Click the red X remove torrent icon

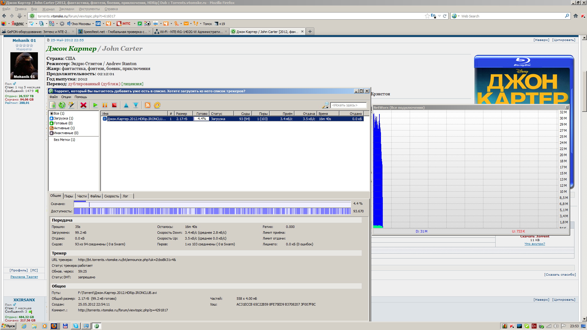point(83,105)
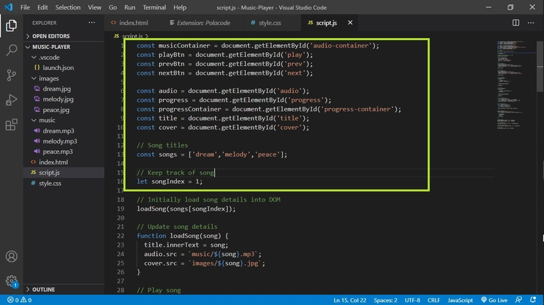Expand the OUTLINE section
The height and width of the screenshot is (305, 544).
pyautogui.click(x=43, y=289)
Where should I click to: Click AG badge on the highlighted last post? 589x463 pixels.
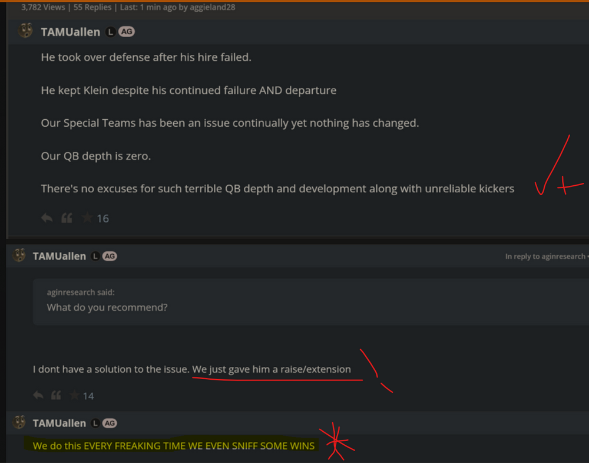[109, 423]
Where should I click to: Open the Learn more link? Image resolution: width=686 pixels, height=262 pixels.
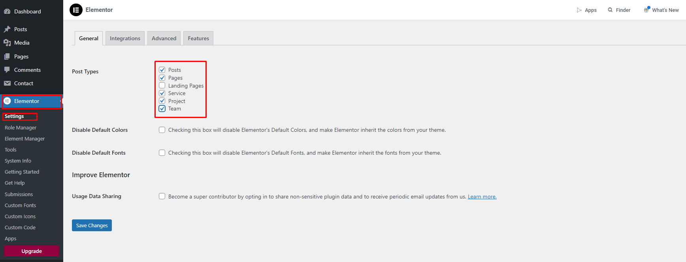(x=482, y=197)
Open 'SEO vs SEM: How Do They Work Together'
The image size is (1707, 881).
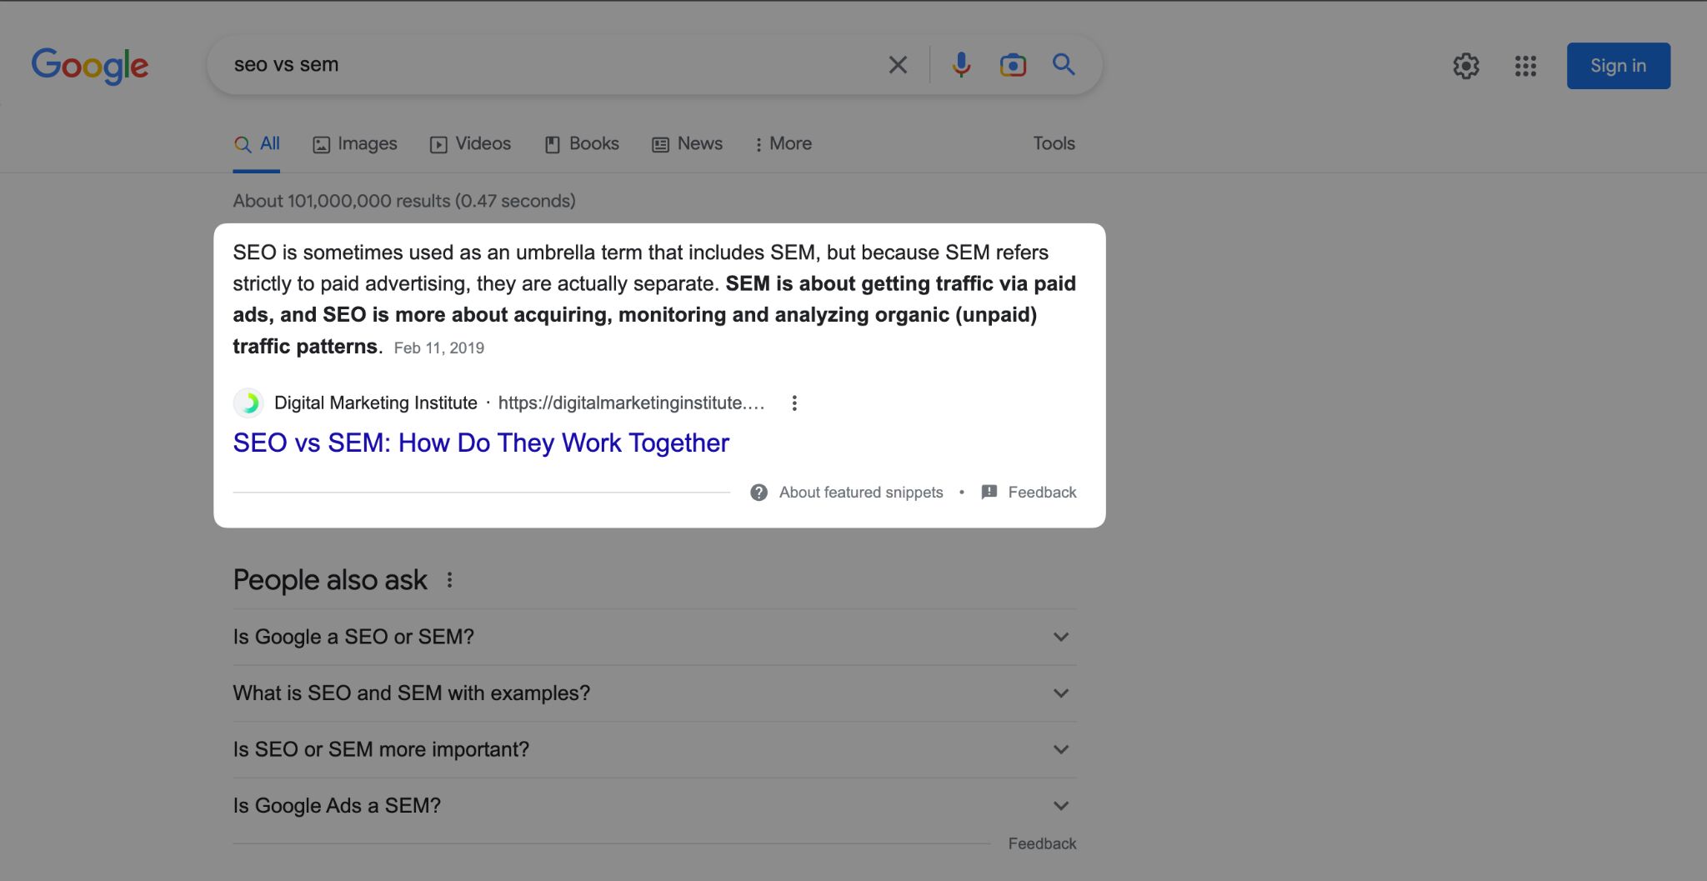click(x=481, y=443)
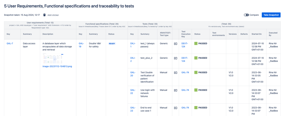284x116 pixels.
Task: Open DEVT-124 execution link for DXJ-2
Action: (185, 60)
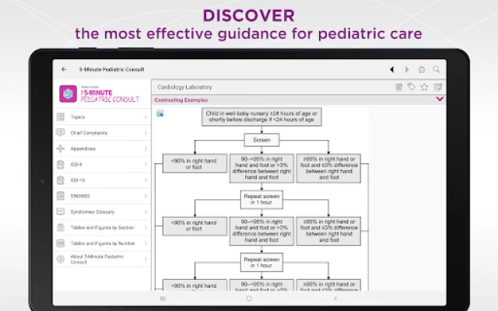Mark topic as favorite with star icon
The width and height of the screenshot is (498, 311).
(x=424, y=87)
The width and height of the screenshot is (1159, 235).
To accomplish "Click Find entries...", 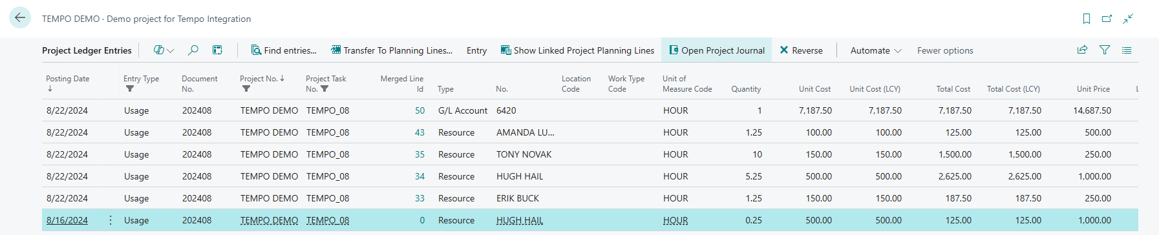I will pyautogui.click(x=284, y=50).
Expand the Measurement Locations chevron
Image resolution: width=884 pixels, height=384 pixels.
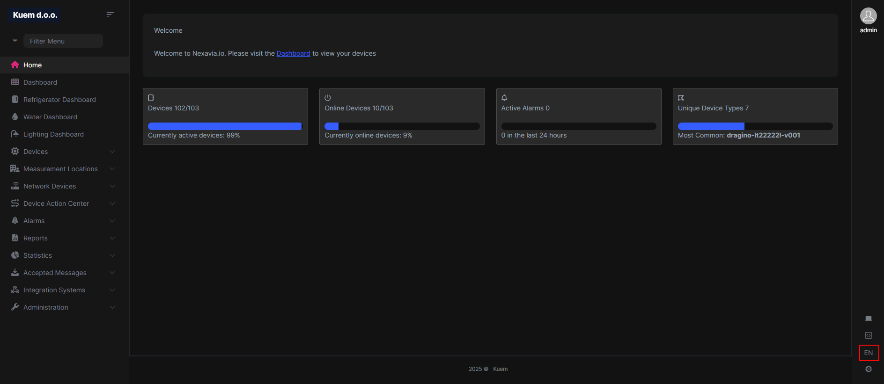(112, 169)
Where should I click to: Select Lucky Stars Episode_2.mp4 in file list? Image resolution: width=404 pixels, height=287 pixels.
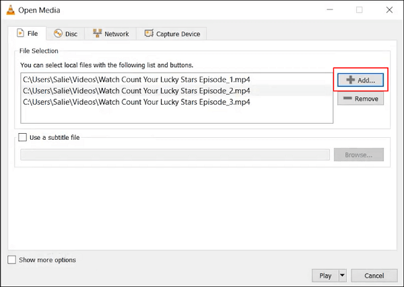137,91
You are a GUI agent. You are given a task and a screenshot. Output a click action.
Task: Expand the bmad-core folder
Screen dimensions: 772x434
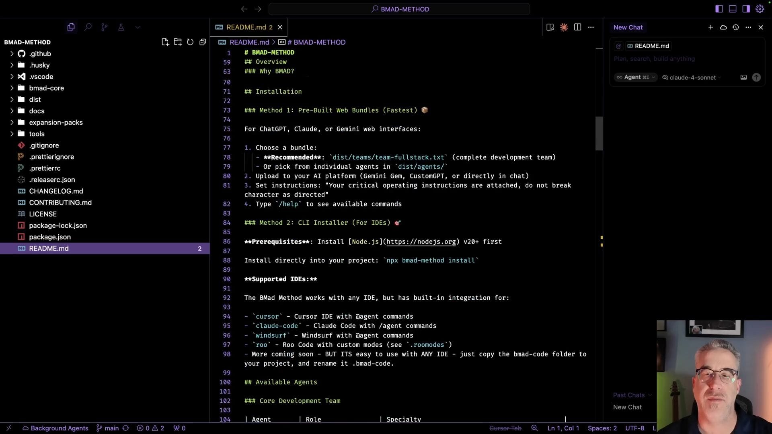click(x=46, y=88)
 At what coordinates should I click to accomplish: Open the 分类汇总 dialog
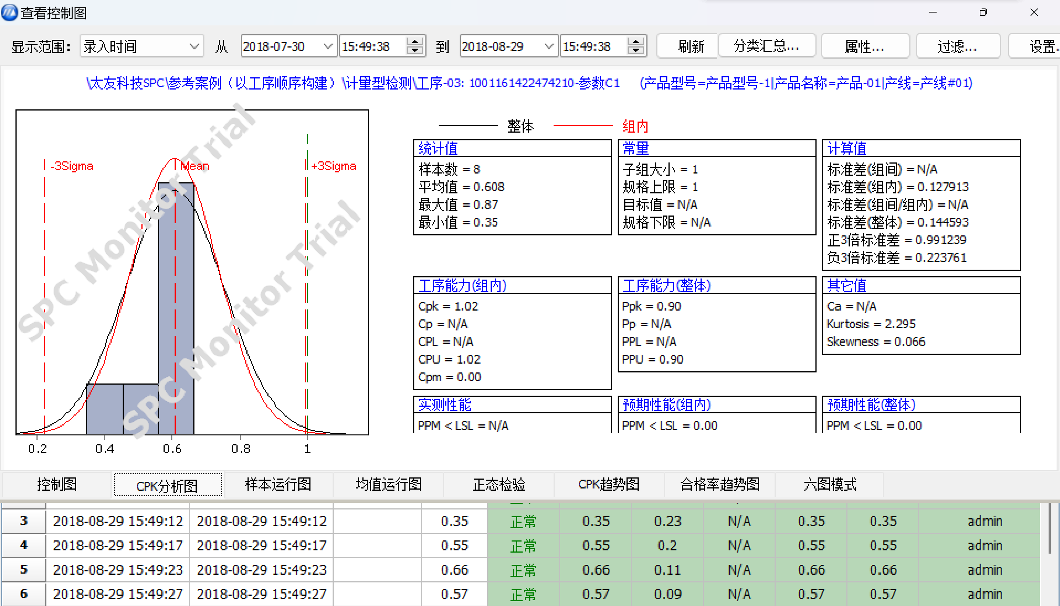point(767,46)
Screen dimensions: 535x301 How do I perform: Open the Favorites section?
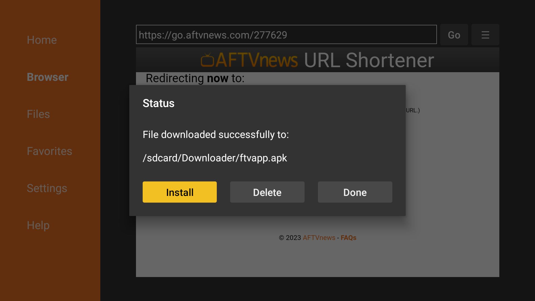click(50, 151)
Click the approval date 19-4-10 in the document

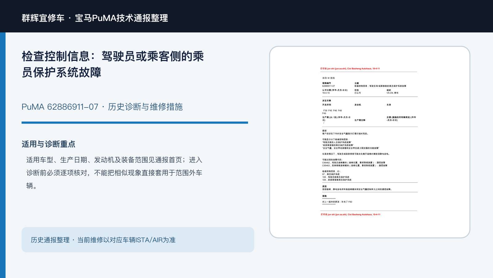pyautogui.click(x=326, y=93)
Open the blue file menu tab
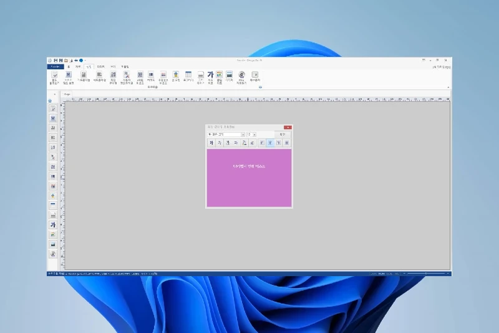This screenshot has width=499, height=333. pos(55,66)
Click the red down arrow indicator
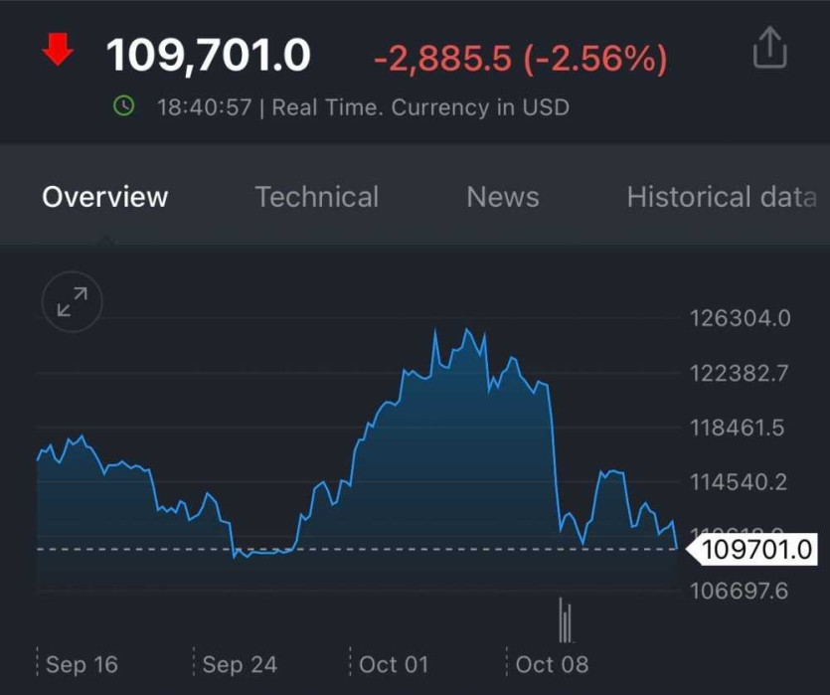The width and height of the screenshot is (830, 695). click(x=58, y=50)
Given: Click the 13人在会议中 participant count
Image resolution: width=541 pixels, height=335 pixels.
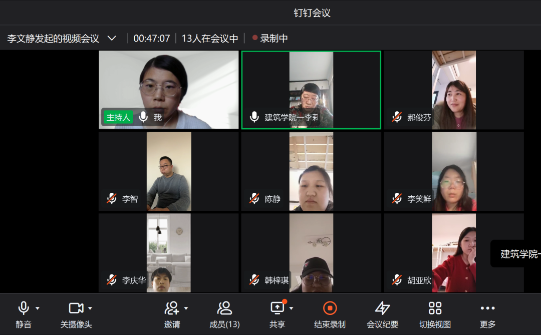Looking at the screenshot, I should pos(210,39).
━━━━━━
## WHAT THIS TASK INVOLVES
Starting at the line containing "Expand the Measurement Locations chevron" and ending with the last line of the records, format each line as a numbered list. Skip blank lines and leave the pictures out.

## THE SOLUTION
1. Expand the Measurement Locations chevron
2. Image resolution: width=884 pixels, height=384 pixels.
3. (112, 169)
4. Where should I click to: Select Lucky Stars Episode_2.mp4 in file list? Image resolution: width=404 pixels, height=287 pixels.
5. 137,91
6. You are a GUI agent. You are given a task and a screenshot. Output a click action.
7. Task: Expand the bmad-core folder
8. Screen dimensions: 772x434
9. click(x=46, y=88)
10.  At what coordinates should I click to accomplish: Open the 分类汇总 dialog
11. point(767,46)
12. Screen dimensions: 535x301 How do I perform: Open the Favorites section?
13. click(50, 151)
14. Click the approval date 19-4-10 in the document
15. pyautogui.click(x=326, y=93)
16. Open the blue file menu tab
17. This screenshot has width=499, height=333. pos(55,66)
18. Click the red down arrow indicator
19. The width and height of the screenshot is (830, 695). click(x=58, y=50)
20. Given: Click the 13人在会议中 participant count
21. Image resolution: width=541 pixels, height=335 pixels.
22. Looking at the screenshot, I should pos(210,39).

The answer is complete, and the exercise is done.